Leary was arrested for the attempted murder of Ronnie J. Hughes in a dope pad on Orchestra Place and released on bond. A week later Ronnie J. Hughes was killed in front of a bar on Twelfth Street by an unknown assailant. Three days later the two men who had witnessed the dope-pad shooting were found at the foot of Twenty-third Street near the river; both had been bound and shot through the head at close range.
Leary walked into the Veterans Administration Hospital in Allen Park claiming to be the President of the United States. A week later he checked into the Battle Creek V.A. hospital and remained under observation five days.
Leary shot and severely wounded a man in a bar on Cass Avenue over a ten-dollar gambling debt. The charge was reduced to felonious assault, and Leary was sent to Jackson to serve a three and a half to four. His lawyer appealed, basing his case on Leary’s history of mental illness, and he was transferred to the Ionia State Hospital. Three months later he was released.
Leary shot and killed a man by the name of Teddy “Too Much” Smith in his white Eldorado while Teddy Smith’s three-year-old son, sitting in the front seat, watched.

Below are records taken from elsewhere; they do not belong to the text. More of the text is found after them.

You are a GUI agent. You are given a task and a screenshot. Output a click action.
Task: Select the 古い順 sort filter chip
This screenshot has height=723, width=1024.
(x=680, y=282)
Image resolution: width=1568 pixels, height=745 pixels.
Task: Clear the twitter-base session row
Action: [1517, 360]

A police informant who knew Leary said, “Bobby told me one time he never had to worry about going to jail for very long on account he had a act he put on.” The man pointed to his head.
Leary told a state psychiatrist he had probably killed twenty people. Following the shooting of Teddy Smith, he gave the police the names of ten victims after he was promised immunity from prosecution. The police believed he was telling the truth about eight of the victims and closed those cases. Most of the victims lived in Leary’s neighborhood and were involved commercially in narcotics. Few, if anybody, would miss them; especially the police. Leary was brought to trial for the murder of Teddy Smith, was again judged insane, and was committed to the state’s Center for Forensic Psychiatry at Ypsilanti.